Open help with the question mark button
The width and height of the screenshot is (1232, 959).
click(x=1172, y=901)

----

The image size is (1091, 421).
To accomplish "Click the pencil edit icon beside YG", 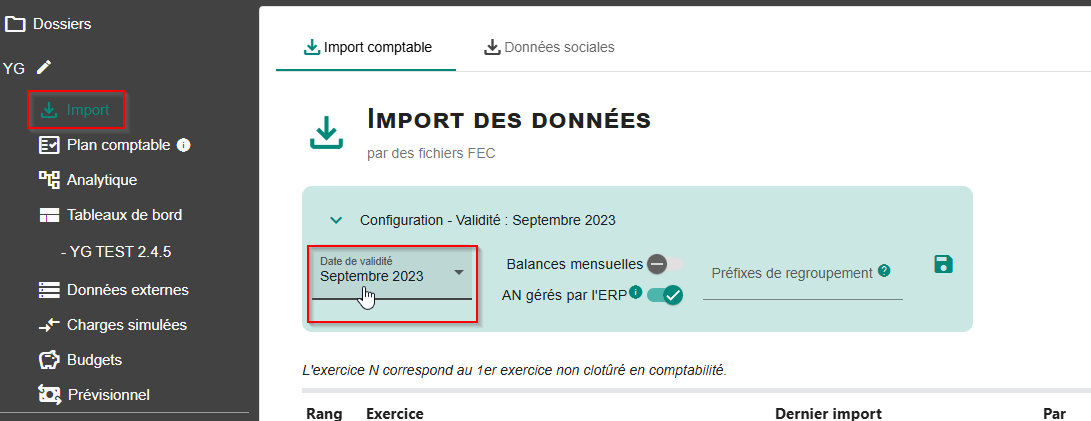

----

BRIEF: Beginning at the line that has "The image size is (1091, 421)." and ending at the line that has "the pencil edit", restate the listing above word for word, pictures left out.

WRITTEN RESPONSE:
The image size is (1091, 421).
To accomplish "Click the pencil edit icon beside YG", 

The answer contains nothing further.